COMPITO:
Estrai senza modifiche dal racconto della comunione dell'8 dicembre 1821, riportato qui sotto, il passo che si apre con le parole contenenti "Il giorno 8" e si chiude con "l’estensione dell’anima mia.".

DOCUMENTO:
==*==
Il giorno 8 dicembre 1821, festa dell’Immacolata Concezione di Maria Santissima sempre Vergine, nella santa Comunione, dopo aver ricevuto questo divino sacramento eucaristico, questo celeste pane di vita eterna, con profonda umiltà e con sincero affetto mi riconoscevo indegnissima di sì alto favore. Ero profondata nel proprio mio nulla, tutta intenta a piangere le gravi mie colpe e le enormi mie ingratitudini.

Io dicevo: tanto ingrata verso Dio e Dio tanto liberale e benefico verso di me. A confronto così dissonante si struggeva il mio cuore in lacrime d’amore, di gratitudine e di dolore per averlo tante volte offeso. Con fermo proposito promettevo al mio Dio di amarlo e servirlo con ogni fedeltà e con tutta l’ampiezza del mio povero cuore e con tutta l’estensione dell’anima mia.

Nel tempo che stavo così concentrata e che l’anima mia si deliziava con il suo Dio sacramentato, tenendolo nel mio petto lo stringevo al cuore con sommo affetto e mi compiacevo di offrirgli tutta me stessa senza intervallo, senza riserva. Nel tempo dunque che mi trattenevo in santi colloqui con il mio Dio, tutti diretti alla mia eterna salute, mi sento dire nell’intimo dell’anima: «Mira, o figlia, quanto è disprezzato il mio amore da questi uomini ingrati!». Volgo lo sguardo e vedo ad un tratto tutta le iniquità che inondano la terra, tutte le indignazioni che si commettono contro l’infinita maestà di Dio. Oh come restò la povera anima mia addolorata ed afflitta, che si annientò nel proprio suo nulla confondendosi altamente per vedere tanto offeso ed oltraggiato Dio. Tutte queste indignazioni io le vedevo molto da lontano, ma bene distinguevo un immenso popolo che, dato in preda alla dissolutezza e ad ogni sorta di iniquità, correvano tutti dietro alle loro passioni pervertendo le massime del santo Evangelo, mettendosi sotto i piedi la santa legge di Dio e i suoi santi comandamenti, calcandoli con sommo disprezzo e con orgoglio ben grande.
==*==
ESTRATTO DELLA FONTE:
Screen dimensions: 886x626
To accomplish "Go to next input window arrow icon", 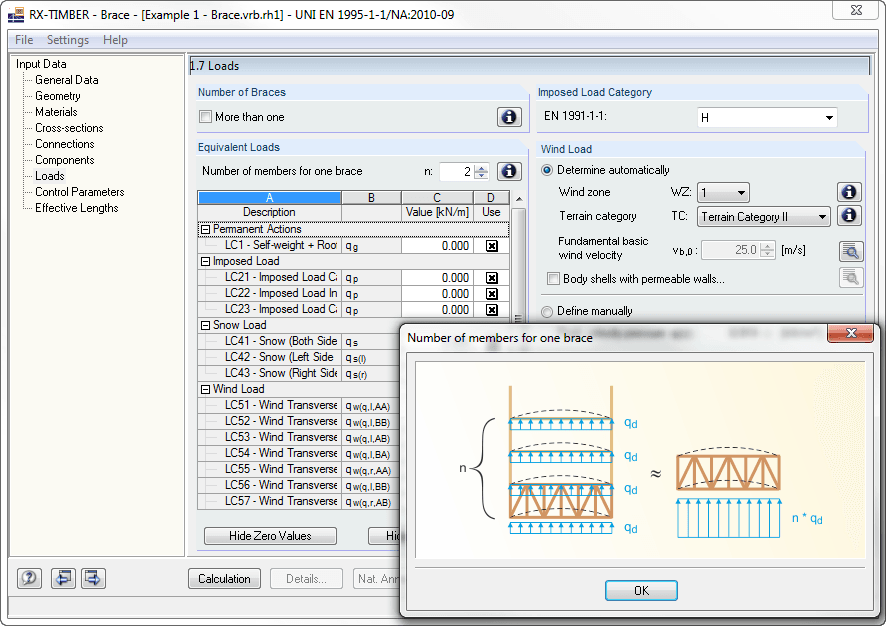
==*==
RISPOSTA:
Il giorno 8 dicembre 1821, festa dell’Immacolata Concezione di Maria Santissima sempre Vergine, nella santa Comunione, dopo aver ricevuto questo divino sacramento eucaristico, questo celeste pane di vita eterna, con profonda umiltà e con sincero affetto mi riconoscevo indegnissima di sì alto favore. Ero profondata nel proprio mio nulla, tutta intenta a piangere le gravi mie colpe e le enormi mie ingratitudini.

Io dicevo: tanto ingrata verso Dio e Dio tanto liberale e benefico verso di me. A confronto così dissonante si struggeva il mio cuore in lacrime d’amore, di gratitudine e di dolore per averlo tante volte offeso. Con fermo proposito promettevo al mio Dio di amarlo e servirlo con ogni fedeltà e con tutta l’ampiezza del mio povero cuore e con tutta l’estensione dell’anima mia.